* [EXERCISE OBJECTIVE]:
The output should be exactly the lines from the one containing "Task: Open the Všechny" through the last line of the records, and only those.

* [SUPPLIED ENTRIES]:

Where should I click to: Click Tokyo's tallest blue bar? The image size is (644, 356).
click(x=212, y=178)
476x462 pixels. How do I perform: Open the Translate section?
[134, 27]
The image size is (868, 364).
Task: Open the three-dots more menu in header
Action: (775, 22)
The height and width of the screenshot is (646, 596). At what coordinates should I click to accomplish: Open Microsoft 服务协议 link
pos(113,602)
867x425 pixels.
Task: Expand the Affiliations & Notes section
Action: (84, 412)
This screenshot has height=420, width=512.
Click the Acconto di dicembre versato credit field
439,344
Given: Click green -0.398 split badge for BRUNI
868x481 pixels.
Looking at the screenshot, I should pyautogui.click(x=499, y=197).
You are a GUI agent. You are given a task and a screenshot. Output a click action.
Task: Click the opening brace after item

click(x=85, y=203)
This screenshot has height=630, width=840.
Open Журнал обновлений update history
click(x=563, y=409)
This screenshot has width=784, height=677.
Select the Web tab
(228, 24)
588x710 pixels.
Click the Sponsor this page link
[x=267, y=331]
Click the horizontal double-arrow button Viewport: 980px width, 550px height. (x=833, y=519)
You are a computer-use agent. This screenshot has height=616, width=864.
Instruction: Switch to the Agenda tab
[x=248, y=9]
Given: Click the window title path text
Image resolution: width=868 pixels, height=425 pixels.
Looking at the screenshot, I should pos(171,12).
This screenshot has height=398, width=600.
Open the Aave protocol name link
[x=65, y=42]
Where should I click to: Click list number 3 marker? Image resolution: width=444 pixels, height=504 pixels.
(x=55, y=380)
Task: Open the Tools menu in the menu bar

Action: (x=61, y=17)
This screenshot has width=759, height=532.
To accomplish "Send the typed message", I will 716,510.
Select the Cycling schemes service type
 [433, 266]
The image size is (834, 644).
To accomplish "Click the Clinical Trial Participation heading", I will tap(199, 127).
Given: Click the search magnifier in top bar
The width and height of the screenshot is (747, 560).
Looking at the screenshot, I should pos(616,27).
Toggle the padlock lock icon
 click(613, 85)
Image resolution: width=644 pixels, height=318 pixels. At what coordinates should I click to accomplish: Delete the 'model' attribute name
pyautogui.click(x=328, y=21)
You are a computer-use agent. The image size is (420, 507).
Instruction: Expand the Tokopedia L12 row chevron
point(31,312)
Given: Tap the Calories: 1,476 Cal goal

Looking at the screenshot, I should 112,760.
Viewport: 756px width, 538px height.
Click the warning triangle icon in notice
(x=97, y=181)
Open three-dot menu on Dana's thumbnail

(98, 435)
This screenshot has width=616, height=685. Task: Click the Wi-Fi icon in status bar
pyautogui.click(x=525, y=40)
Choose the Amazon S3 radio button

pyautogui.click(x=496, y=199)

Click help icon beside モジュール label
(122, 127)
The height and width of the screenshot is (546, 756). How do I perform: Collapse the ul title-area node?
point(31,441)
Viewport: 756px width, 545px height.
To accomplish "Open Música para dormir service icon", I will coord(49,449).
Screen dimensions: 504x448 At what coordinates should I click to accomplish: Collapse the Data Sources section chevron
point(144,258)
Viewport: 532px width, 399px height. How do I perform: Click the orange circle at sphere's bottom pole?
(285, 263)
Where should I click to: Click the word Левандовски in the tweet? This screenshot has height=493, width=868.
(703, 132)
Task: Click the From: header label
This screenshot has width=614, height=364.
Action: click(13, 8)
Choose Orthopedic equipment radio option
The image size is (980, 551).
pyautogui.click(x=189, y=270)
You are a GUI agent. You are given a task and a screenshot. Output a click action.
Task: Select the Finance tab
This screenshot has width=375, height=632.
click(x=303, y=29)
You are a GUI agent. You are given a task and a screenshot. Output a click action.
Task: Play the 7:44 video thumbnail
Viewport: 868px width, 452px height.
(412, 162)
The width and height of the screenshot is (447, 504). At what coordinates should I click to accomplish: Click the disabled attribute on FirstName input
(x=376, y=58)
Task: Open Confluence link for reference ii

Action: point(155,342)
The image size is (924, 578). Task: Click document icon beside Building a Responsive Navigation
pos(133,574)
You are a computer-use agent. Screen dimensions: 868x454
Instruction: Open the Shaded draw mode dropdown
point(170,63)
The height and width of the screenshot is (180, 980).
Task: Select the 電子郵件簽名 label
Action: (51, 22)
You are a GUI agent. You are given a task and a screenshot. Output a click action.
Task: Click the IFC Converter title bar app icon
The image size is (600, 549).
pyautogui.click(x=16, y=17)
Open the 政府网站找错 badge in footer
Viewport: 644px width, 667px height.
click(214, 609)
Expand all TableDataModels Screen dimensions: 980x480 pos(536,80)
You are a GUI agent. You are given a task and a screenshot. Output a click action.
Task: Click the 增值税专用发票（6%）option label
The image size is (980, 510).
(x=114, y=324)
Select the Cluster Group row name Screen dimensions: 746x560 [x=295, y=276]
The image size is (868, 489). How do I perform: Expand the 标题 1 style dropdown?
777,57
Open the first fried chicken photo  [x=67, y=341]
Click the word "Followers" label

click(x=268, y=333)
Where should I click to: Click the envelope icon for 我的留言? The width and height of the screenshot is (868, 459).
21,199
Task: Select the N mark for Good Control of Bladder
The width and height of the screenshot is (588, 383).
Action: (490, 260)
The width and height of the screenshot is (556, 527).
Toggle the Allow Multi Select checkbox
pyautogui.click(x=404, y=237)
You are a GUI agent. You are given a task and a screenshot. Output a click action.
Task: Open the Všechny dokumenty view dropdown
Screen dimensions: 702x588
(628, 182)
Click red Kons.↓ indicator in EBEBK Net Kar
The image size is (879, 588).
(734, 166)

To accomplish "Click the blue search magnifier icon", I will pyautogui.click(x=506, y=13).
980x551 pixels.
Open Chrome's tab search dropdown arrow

* [ANSWER TO THE EXERCISE]:
Task: Open the Všechny dokumenty view dropdown
Screen dimensions: 702x588
(628, 182)
Click red Kons.↓ indicator in EBEBK Net Kar
The image size is (879, 588).
(734, 166)

To accomplish "Click the blue search magnifier icon", I will pyautogui.click(x=506, y=13).
980x551 pixels.
Open Chrome's tab search dropdown arrow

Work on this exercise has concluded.